General Optimization Guidelines 2
2-91
Using memory as a destination operand may further reduce register
pressure at the slight risk of making trace cache packing more difficult.
On the Pentium 4 processor, the sequence of loading a value from
memory into a register and adding the results in a register to memory is
faster than the alternate sequence of adding a value from memory to a
register and storing the results in a register to memory. The first
sequence also uses one less μop than the latter.
Assembly/Compiler Coding Rule 59. (ML impact, M generality) Give
preference to adding a register to memory (memory is the destination) instead
of adding memory to a register.
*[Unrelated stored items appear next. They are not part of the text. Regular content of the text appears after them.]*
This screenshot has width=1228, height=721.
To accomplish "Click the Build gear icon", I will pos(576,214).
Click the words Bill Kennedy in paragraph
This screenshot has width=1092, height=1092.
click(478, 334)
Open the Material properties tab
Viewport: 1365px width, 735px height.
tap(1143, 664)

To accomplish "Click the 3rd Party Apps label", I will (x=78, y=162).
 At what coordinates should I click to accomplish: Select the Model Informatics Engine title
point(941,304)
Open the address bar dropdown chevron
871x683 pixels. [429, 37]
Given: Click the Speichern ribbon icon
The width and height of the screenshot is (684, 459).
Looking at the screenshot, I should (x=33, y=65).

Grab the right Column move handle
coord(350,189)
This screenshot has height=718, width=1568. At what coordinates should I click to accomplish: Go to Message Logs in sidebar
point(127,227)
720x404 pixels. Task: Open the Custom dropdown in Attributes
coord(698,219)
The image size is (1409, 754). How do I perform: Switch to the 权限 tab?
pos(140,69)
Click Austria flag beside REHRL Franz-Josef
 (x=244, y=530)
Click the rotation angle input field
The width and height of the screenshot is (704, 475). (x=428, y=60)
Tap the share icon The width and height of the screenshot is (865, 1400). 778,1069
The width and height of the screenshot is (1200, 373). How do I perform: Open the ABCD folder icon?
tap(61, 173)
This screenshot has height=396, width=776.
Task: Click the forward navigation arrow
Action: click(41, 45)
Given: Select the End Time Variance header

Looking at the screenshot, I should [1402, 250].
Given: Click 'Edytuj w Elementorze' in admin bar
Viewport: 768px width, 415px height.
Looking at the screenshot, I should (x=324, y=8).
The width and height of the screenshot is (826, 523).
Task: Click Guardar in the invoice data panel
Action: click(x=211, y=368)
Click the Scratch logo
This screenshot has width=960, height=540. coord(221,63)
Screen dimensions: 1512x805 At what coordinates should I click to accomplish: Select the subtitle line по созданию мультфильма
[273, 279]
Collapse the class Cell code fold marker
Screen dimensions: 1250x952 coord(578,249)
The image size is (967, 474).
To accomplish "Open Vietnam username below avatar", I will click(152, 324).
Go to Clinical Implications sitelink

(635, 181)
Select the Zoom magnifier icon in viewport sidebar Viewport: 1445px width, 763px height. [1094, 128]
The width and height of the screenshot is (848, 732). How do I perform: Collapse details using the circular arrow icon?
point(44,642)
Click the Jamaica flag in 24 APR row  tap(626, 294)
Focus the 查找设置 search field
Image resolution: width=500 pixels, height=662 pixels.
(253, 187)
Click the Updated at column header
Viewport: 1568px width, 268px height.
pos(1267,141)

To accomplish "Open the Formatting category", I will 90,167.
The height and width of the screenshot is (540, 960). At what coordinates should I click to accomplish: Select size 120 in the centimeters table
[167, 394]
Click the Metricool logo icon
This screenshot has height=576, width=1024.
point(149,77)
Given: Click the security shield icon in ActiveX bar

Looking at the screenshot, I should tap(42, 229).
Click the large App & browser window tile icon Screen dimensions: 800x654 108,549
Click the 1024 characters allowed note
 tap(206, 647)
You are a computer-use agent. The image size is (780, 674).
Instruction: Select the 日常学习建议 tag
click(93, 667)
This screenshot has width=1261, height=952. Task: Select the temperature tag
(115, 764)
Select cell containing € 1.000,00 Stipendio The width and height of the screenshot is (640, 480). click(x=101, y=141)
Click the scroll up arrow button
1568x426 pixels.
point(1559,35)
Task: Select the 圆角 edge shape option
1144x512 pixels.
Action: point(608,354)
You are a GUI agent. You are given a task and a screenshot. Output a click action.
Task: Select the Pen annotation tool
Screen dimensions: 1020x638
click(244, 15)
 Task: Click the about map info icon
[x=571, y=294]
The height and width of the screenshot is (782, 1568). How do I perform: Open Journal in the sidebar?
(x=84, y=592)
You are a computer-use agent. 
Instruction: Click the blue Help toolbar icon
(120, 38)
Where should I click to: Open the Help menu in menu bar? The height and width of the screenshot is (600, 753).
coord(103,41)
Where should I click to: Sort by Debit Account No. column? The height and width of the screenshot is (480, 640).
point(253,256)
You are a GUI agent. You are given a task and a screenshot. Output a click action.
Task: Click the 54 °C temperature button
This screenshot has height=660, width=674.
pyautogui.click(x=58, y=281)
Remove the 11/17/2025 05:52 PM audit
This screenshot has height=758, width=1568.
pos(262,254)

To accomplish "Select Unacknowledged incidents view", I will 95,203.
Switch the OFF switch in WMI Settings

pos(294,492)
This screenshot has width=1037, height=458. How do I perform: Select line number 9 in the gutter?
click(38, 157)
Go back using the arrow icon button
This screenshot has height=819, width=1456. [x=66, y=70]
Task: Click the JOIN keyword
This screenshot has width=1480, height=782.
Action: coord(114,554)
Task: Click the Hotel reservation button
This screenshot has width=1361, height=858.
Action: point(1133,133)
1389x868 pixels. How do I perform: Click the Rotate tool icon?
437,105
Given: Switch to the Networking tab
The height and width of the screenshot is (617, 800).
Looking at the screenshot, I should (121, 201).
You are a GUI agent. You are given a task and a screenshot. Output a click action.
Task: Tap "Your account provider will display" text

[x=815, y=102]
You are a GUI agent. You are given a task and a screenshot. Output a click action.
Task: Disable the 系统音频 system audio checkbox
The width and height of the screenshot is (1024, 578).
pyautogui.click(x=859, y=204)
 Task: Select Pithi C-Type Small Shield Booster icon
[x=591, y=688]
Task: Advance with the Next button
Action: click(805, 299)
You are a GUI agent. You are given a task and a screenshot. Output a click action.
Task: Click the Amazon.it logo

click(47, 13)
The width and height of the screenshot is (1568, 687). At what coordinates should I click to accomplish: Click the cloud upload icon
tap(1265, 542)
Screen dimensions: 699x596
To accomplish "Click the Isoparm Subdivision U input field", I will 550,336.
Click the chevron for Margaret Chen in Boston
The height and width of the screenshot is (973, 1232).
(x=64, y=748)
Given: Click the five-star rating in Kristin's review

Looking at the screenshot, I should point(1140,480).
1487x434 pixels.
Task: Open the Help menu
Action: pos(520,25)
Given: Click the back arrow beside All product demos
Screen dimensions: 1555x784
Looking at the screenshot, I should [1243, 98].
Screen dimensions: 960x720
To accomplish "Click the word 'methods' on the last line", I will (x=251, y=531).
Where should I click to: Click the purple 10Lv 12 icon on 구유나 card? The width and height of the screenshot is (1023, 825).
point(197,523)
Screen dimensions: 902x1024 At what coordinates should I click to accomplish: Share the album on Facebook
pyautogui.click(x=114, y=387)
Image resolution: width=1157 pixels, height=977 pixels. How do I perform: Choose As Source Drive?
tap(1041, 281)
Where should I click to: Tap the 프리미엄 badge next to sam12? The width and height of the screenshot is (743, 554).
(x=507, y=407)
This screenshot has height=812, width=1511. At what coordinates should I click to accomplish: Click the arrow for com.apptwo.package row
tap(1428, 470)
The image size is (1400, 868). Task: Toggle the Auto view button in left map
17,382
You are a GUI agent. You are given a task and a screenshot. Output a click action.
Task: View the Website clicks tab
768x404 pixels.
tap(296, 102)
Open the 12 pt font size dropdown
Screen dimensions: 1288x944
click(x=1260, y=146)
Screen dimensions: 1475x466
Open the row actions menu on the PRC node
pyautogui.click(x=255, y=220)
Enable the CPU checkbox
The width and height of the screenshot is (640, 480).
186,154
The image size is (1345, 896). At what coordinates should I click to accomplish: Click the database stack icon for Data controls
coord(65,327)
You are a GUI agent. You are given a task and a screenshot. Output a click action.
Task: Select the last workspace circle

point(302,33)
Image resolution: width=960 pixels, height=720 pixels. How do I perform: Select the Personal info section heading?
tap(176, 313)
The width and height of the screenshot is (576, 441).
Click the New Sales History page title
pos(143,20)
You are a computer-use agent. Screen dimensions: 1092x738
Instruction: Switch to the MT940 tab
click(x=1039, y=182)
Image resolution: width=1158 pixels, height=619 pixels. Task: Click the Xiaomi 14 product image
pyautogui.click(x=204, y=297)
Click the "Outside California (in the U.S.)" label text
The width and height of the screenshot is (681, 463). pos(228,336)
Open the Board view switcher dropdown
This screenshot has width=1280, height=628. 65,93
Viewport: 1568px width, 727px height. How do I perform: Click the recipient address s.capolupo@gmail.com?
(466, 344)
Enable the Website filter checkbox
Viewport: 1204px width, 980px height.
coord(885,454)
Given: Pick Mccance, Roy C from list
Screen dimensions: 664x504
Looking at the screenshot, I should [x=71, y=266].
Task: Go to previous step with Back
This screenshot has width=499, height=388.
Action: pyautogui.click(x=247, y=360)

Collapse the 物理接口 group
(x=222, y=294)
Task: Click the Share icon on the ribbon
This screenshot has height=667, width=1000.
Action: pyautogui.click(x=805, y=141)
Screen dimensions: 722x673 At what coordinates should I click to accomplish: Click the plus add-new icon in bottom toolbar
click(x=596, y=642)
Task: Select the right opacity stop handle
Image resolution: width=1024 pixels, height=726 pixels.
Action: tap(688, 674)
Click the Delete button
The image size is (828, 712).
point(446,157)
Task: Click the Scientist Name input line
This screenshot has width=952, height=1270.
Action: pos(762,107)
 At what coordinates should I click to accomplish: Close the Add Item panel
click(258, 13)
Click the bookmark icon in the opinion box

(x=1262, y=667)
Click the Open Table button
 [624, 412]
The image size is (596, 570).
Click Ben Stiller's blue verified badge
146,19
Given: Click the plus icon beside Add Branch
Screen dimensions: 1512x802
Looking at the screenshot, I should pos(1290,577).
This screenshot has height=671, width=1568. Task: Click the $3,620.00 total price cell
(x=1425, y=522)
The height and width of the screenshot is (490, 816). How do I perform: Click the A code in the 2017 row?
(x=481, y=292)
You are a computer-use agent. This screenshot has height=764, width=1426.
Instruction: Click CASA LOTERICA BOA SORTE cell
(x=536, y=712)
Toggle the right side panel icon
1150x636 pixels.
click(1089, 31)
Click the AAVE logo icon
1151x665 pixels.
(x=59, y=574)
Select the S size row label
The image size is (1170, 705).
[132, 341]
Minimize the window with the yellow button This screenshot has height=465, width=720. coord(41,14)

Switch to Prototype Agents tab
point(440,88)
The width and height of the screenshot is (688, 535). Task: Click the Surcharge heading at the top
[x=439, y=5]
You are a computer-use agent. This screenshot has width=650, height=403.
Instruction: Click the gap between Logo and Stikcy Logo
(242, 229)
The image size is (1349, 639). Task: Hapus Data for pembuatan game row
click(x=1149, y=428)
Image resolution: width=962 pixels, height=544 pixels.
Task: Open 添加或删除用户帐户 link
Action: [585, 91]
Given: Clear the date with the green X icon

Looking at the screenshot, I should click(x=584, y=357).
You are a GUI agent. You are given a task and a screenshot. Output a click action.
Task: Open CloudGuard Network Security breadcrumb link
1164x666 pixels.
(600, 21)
Also, give preference to adding a register to
memory over loading the memory, adding two registers and storing the result.
Assembly/Compiler Coding Rule 60. (M impact, M generality) When an
address of a store is unknown, subsequent loads cannot be scheduled to
execute out of order ahead of the store, limiting the out of order execution of
the processor. When an address of a store is computed by a potentially long
latency operation (such as a load that might miss the data cache) attempt to
reorder subsequent loads ahead of the store.
Instruction Scheduling
Ideally, scheduling or pipelining should be done in a way that optimizes
performance across all processor generations. This section presents
scheduling rules that can improve the performance of your code on the
Pentium 4 processor.
Latencies and Resource Constraints
Assembly/Compiler Coding Rule 61. (M impact, MH generality) Calculate
store addresses as early as possible to avoid having stores block loads.
Example 2-25 Recombining LOAD/OP Code into REG,MEM Form
LOAD reg1, mem1
... code that does not write to reg1...
OP reg2, reg1
... code that does not use reg1 ...